--- begin Material provided ---
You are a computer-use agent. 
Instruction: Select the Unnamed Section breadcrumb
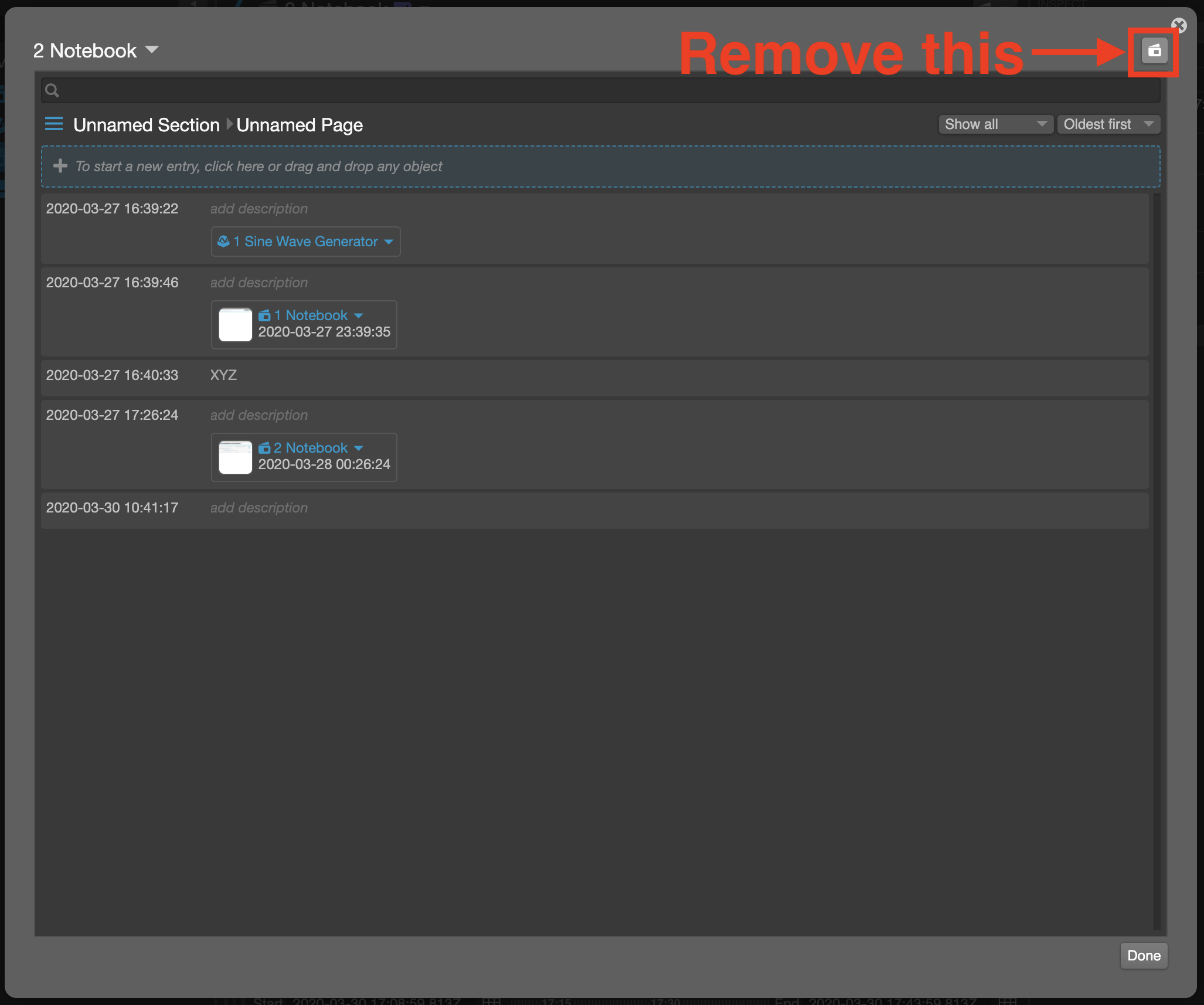click(x=146, y=124)
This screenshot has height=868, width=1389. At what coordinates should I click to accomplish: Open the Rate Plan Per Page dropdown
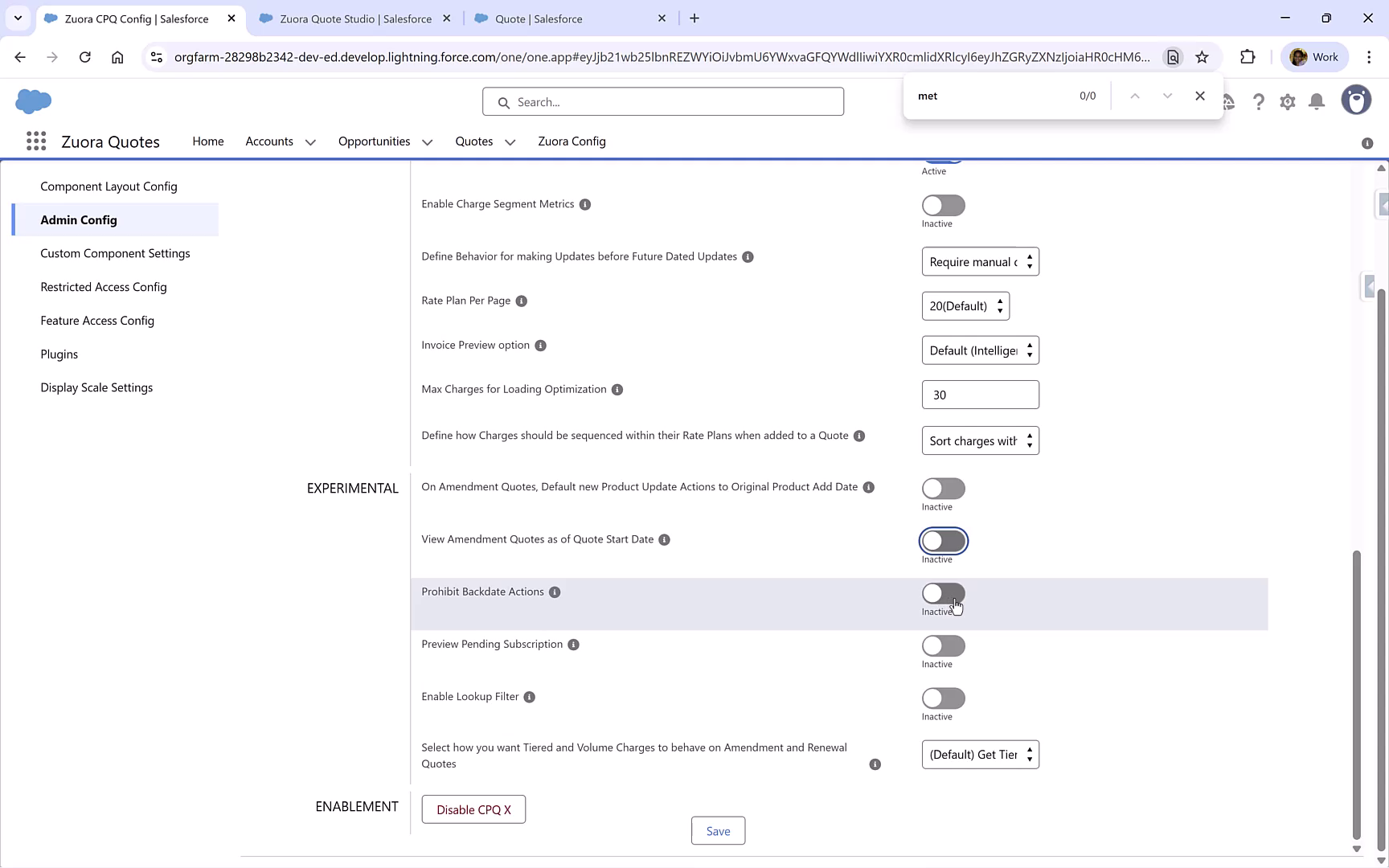pos(965,305)
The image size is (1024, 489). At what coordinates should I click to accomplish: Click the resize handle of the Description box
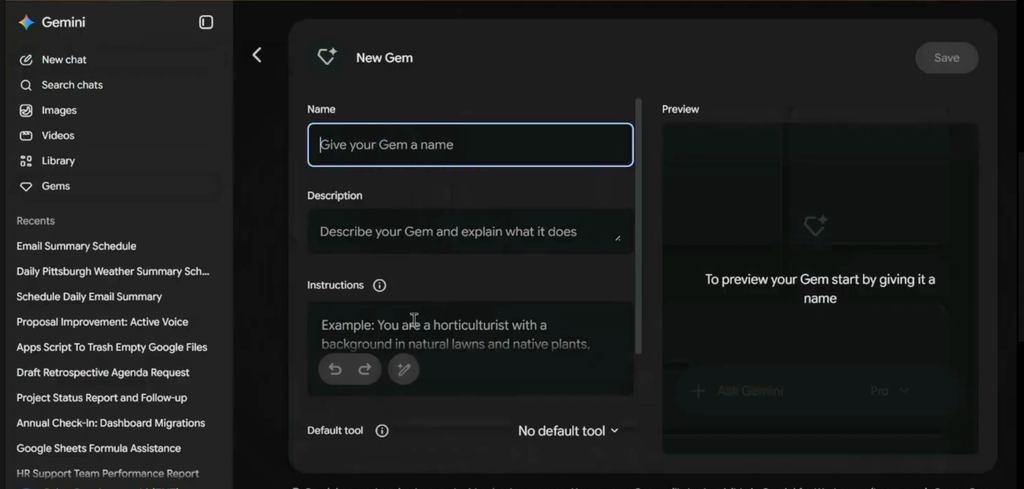pos(618,238)
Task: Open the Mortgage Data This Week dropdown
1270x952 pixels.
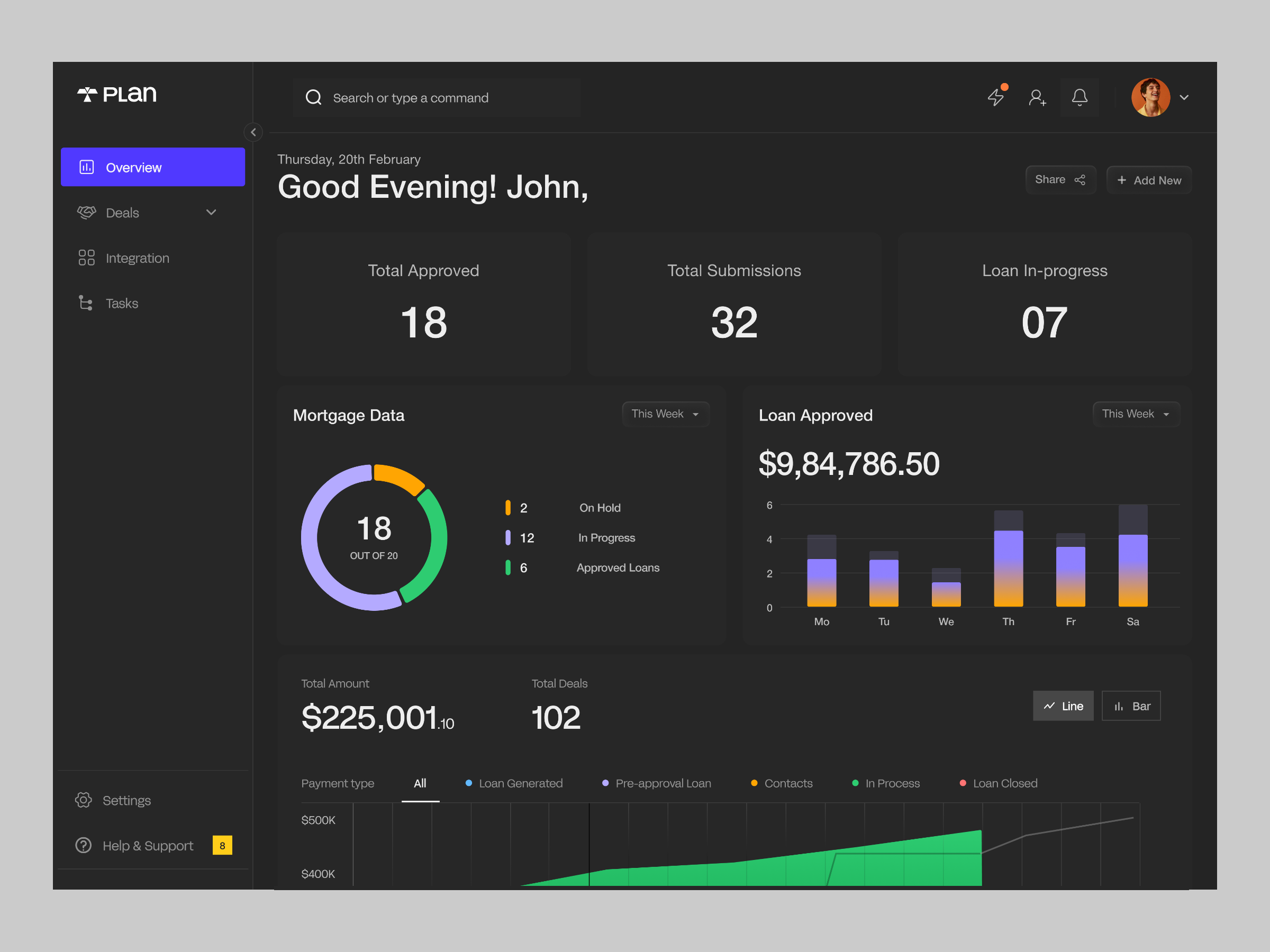Action: tap(665, 414)
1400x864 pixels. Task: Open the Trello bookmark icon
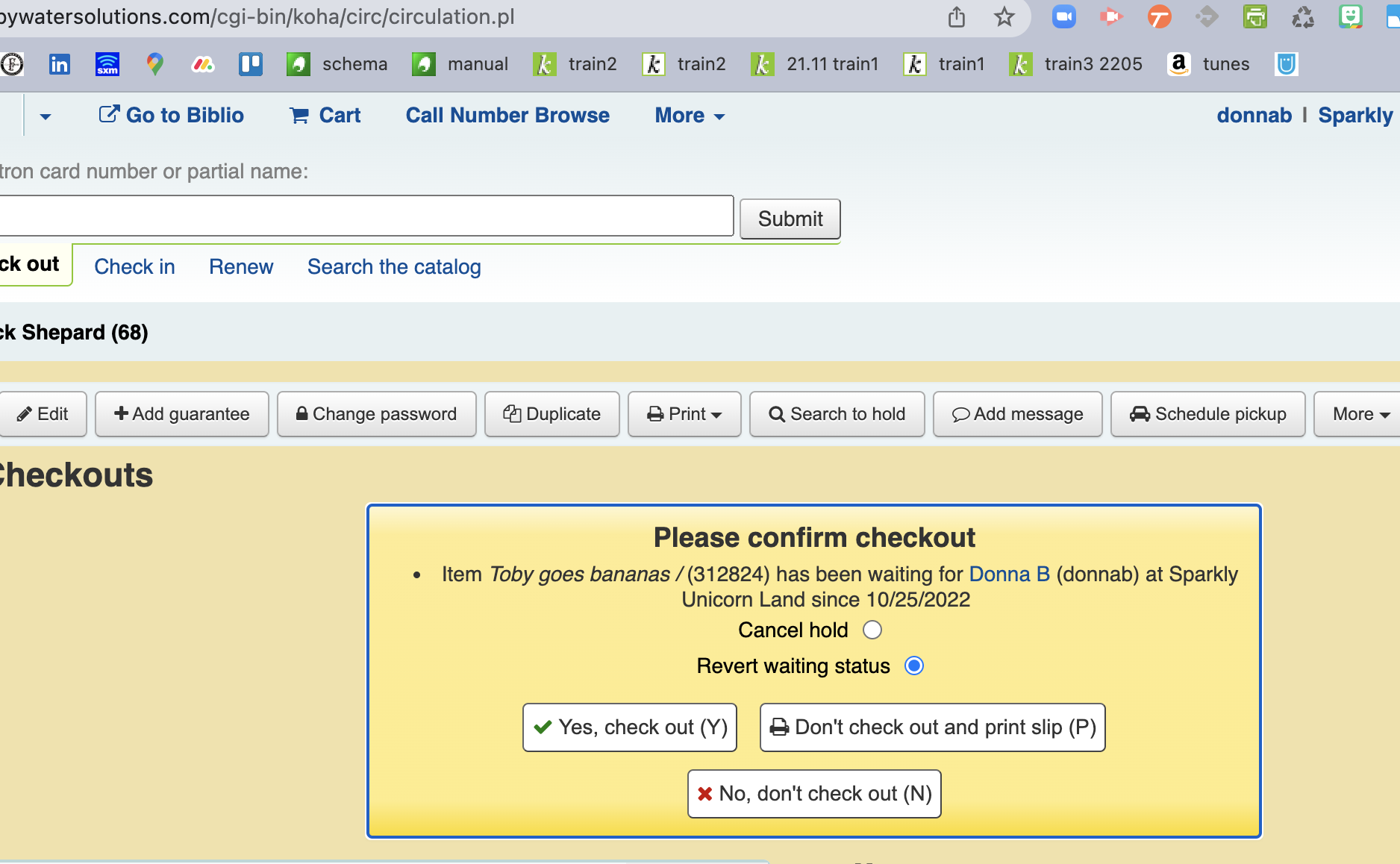coord(250,64)
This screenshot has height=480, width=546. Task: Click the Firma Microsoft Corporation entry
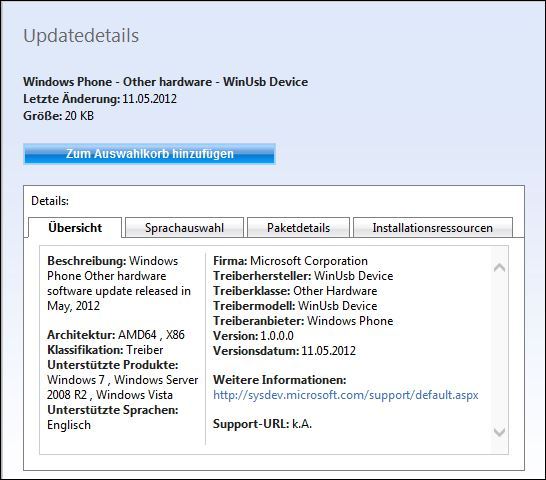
--- end Material provided ---
**Do this:** Output every line of the records above as a numbered list, skipping blank lines. Leave out the pictures.

**Result for this exercise:**
1. You are a computer-use agent. 
2. Instruction: Select the Unnamed Section breadcrumb
3. click(x=146, y=124)
4. This screenshot has height=868, width=1389. At what coordinates should I click to accomplish: Open the Rate Plan Per Page dropdown
5. pos(965,305)
6. The image size is (1024, 489). At what coordinates should I click to accomplish: Click the resize handle of the Description box
7. pos(618,238)
8. Task: Open the Mortgage Data This Week dropdown
9. 1270x952 pixels.
10. Action: tap(665, 414)
11. 1400x864 pixels. Task: Open the Trello bookmark icon
12. coord(250,64)
13. This screenshot has height=480, width=546. Task: Click the Firma Microsoft Corporation entry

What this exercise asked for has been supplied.